桜介の首元に顔を埋めて、尖った鼻先をなめらかな肌に擦り付けながら言葉責めをすると、桜介は羞恥しながらも感じるようで、再び締め付けてくる。
もっともっととねだって引き込むような動きをされてしまい、アキラは奥歯を強く噛んで鼻から息を吐き、ぐっと堪えた。

「桜、俺かなりキてるんだよね…簡単にイッちゃうよ」

苦しげにそう伝え、脚を支えている手を離して、両手を桜介の背中に回し密着する。濡れた皮膚同士がピタリとくっつくのは淫媚で気持ちいい。

「んあ、あきらくん…」
「ん、我慢するけどね。すぐイクのはちょっと恥ずかしいし」
「あきらくん、なんかこれ、深くてっ…あっ、んんっ、」
「うん。桜の好きなところまで届いてる?」
「あっ、やっ…やぁ、だって、ずっとあるの」
「ずっと?…常に俺のがいい所に触れてるってことかな」
「ぁんっ、あっ、も、僕のだって…っ」

あたたかな躰と躰の密着は、感情を昂らせる。悦いのか嫌なのか判らないくらいの快感を与えてくれる。
それに支配されているせいなのか、桜介の呂律はうまく回らず、何を伝えて来ているのかイマイチ解らない。
知的で聡明な彼が、子供のように稚拙な言葉遣いしか出来ないのがいやらしいし卑猥で、アキラの気持ちを満たしていった。

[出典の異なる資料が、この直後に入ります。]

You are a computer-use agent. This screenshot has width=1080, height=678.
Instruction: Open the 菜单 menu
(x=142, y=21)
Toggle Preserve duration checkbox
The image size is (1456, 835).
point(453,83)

子供をあやすように「何?」と囁きながら少し動けば、簡単に答えを出して甘えてくる。
僅かに腰を揺するだけで、"中のいい所"と、"アキラの腹に擦られている陰茎"が同時に刺激されるということだ。

先走りの液でぬるぬるになった可愛い陰茎はこれでもかと硬くなり、アキラの腹を押し上げてくる。
お漏らししたみたいにびしょびしょになっていやらしく滑るそれが、ちょっとでも腹に擦られるとすぐに爆ぜてしまいそうなくらい、びんびんに腫れていた。

「やぁ!やら、やっ、おちんち、こわれるっ…!」
「っはあ、壊れちゃうの?気持ち良くて…?ンッ」
「やめて、うごかないで、せ、せぇし、いっぱい出てしんじゃ、の…ダメぇ」
「精子出まくっても死なないよ。はあ、こんなエッチになって…悪い子だね。桜は悪い子だよ」
「ひっ、ン、ごめ、なさ…エッチで、ごめんなしゃい…あん!あっ、ああっ!」

桜介も数回達したというのに、まだこんなに欲望に貪欲でいることが嬉しくて、もう我慢出来なくなってしまう。
出口を求めてぐるぐると回っている精液を体内に感じながら、本能のままに動きまくって何度目になるか分からない絶頂を与えた。

「あっ!あぁ〜!ふぁ!あぁん!」

動物のように知性の無い声を上げながら力なく震えて、薄くなっている精液を吐き出す様は、とてつもなく淫媚なのに桜が散る時のような儚さがある。

「も、こわれちゃう…だめ、だめれす…あぁ、ぁん…」

汗にまみれた顔は美しく、それを見るだけでアキラは高まり、彼も射精した。

『好きだよ。好きだ…桜がいてくれれば、もう、なんでもいいんだよ、俺…』

噎せ返るくらいの濃密で甘い香りを発しながら、淫らで美しい姿を曝す恋人に、アキラは何度もキスをしながら、胸の中を支配する切なさを無理矢理押し込めていた。
そうしなければ、もう何もかもを放り出してこのまま彼を連れ去ってしまうからだ。

「はあ、さくら、もっと、もっとシよ?」
「あ、はあはあ、んっ…ぅん、んっ…」

その気持ちを躰にぶつけ、深いキスをして、愛してると彼に伝える。
それなのに、こんなに好きなのに、無情にも恵桜介はアキラの腕の中から去ってしまった。